Write only how many lines in this data include "footer".

[[ Given entries, beginning ]]

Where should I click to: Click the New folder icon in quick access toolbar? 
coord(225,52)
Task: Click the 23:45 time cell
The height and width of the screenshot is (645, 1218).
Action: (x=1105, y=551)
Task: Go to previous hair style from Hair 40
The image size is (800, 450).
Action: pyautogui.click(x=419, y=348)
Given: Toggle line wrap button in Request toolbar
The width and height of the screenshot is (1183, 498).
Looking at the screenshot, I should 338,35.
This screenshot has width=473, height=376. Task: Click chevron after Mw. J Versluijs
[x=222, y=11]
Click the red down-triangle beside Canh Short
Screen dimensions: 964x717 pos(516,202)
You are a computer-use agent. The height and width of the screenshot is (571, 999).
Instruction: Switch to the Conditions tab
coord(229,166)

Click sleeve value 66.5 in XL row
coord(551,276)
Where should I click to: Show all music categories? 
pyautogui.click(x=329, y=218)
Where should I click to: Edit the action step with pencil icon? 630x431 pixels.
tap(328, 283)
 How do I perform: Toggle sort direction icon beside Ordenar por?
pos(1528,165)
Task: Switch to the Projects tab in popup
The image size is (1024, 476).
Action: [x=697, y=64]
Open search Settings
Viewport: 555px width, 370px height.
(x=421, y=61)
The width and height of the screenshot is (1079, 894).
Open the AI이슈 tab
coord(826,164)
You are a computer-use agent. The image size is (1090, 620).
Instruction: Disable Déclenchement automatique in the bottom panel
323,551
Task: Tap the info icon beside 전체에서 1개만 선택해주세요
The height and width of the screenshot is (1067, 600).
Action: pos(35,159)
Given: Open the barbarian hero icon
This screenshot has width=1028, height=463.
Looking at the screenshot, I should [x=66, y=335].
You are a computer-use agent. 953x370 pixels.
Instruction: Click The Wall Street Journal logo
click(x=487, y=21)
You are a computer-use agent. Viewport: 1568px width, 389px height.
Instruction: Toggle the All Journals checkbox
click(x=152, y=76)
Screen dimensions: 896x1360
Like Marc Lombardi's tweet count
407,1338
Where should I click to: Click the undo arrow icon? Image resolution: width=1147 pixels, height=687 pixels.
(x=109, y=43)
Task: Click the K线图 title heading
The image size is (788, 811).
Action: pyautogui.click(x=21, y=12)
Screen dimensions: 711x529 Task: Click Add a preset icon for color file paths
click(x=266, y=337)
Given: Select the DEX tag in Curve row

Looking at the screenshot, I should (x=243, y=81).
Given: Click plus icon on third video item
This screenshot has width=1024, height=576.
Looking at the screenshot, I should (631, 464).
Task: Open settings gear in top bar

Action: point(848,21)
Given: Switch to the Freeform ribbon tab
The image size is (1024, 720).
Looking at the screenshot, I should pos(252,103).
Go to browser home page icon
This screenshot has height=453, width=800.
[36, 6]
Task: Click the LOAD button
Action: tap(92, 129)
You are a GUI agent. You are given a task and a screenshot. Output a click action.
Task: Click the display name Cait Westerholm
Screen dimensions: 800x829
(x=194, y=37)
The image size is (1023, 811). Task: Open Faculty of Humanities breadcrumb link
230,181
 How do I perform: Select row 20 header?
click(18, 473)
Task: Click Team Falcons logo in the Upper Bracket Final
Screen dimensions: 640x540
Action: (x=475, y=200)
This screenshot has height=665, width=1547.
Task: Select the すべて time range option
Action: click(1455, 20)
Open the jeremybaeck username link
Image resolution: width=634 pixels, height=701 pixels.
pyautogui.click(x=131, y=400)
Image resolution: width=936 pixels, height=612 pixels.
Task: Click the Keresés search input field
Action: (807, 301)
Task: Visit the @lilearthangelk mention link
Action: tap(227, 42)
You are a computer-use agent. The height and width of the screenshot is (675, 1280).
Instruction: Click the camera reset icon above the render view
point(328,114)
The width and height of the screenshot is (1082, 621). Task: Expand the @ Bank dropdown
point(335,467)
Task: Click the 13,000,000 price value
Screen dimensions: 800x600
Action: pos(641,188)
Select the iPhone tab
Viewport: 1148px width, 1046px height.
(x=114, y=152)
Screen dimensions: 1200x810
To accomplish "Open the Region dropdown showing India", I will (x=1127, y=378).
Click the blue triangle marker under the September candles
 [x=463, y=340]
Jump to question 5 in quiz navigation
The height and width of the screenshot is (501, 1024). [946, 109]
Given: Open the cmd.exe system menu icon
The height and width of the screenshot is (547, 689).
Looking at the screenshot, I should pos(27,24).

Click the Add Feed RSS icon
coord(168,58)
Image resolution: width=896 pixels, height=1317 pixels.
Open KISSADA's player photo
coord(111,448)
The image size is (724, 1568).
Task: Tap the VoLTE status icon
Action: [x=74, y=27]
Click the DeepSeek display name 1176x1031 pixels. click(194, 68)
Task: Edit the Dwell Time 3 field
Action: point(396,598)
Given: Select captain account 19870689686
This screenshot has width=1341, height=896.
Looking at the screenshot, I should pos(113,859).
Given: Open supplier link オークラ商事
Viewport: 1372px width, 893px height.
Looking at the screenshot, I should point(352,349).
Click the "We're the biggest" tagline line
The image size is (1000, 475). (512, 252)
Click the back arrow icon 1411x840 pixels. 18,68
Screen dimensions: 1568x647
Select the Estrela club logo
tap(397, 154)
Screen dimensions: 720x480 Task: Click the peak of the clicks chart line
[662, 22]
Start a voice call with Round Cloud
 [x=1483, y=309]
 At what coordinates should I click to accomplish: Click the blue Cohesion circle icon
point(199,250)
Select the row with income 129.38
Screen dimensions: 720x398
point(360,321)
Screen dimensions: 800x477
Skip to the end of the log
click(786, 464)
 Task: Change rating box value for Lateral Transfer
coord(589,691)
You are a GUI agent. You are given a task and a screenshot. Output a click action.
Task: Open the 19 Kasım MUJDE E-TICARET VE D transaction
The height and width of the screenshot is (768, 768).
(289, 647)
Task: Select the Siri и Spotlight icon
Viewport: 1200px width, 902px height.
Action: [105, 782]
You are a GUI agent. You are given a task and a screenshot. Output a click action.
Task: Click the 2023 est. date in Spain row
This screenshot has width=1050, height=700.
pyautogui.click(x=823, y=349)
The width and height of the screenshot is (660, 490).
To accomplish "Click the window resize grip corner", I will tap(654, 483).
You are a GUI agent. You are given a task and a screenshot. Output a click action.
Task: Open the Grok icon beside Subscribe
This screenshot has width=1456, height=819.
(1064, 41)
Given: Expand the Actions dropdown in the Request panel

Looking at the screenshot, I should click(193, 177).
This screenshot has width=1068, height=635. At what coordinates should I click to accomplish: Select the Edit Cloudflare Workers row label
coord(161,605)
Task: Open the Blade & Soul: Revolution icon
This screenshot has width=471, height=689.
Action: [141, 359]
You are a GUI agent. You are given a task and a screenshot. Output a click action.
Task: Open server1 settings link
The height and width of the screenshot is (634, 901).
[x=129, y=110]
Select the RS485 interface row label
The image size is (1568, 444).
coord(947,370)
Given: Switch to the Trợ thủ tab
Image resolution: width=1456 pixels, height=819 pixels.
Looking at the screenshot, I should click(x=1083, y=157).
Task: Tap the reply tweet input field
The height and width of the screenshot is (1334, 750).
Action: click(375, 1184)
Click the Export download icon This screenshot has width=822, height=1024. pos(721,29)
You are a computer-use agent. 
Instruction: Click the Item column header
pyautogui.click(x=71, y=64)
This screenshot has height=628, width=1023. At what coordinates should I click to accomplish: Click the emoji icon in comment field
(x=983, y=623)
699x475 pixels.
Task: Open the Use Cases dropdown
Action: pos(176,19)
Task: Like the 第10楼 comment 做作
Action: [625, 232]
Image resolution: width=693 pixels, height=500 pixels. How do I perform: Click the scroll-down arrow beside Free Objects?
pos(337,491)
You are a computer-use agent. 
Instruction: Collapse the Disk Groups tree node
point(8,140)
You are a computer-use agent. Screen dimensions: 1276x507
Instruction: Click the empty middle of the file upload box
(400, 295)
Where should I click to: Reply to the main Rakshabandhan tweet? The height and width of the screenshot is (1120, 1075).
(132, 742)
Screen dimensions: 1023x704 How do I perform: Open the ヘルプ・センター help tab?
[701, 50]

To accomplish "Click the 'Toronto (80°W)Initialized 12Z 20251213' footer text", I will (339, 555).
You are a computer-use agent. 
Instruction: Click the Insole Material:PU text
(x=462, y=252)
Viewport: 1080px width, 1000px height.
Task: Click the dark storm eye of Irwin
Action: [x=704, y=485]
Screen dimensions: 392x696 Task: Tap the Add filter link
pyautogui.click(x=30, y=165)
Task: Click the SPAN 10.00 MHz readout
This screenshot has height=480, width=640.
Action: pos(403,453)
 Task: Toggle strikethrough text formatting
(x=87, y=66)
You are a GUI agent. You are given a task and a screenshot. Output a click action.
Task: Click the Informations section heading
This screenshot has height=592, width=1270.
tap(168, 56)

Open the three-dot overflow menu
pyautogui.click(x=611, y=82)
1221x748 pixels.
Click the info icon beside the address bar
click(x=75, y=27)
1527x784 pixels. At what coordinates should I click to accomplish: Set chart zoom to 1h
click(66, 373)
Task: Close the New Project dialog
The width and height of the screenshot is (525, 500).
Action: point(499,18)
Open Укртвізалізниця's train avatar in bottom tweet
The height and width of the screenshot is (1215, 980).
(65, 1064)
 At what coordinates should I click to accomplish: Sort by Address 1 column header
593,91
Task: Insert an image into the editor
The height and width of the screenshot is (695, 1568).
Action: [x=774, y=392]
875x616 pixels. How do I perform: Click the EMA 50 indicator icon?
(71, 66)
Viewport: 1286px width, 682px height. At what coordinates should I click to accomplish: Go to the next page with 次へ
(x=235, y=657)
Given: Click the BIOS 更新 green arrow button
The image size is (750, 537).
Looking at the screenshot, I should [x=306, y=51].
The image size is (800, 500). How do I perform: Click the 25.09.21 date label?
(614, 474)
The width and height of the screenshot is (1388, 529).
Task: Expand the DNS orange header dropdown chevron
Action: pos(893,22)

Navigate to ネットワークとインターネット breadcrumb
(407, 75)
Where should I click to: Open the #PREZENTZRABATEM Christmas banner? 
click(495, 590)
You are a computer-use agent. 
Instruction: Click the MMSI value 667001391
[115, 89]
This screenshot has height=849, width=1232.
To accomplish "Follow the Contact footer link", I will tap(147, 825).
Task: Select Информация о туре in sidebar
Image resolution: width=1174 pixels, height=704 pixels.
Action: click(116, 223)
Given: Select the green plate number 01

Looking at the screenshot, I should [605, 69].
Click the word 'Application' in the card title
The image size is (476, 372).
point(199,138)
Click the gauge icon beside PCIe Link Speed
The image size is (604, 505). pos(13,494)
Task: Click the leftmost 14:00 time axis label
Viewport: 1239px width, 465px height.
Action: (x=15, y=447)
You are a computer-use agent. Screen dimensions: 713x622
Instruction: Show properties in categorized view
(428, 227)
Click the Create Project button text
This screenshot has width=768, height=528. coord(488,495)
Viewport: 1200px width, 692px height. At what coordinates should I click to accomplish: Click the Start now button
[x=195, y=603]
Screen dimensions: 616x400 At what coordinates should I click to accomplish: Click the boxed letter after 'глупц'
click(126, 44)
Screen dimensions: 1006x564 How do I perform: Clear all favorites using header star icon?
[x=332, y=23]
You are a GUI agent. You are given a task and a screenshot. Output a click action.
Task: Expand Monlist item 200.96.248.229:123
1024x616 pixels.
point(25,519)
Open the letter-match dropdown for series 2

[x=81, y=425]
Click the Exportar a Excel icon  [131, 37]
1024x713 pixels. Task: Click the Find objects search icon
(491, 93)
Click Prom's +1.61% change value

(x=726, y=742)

[[ Given entries, end ]]

* [Expected answer]
2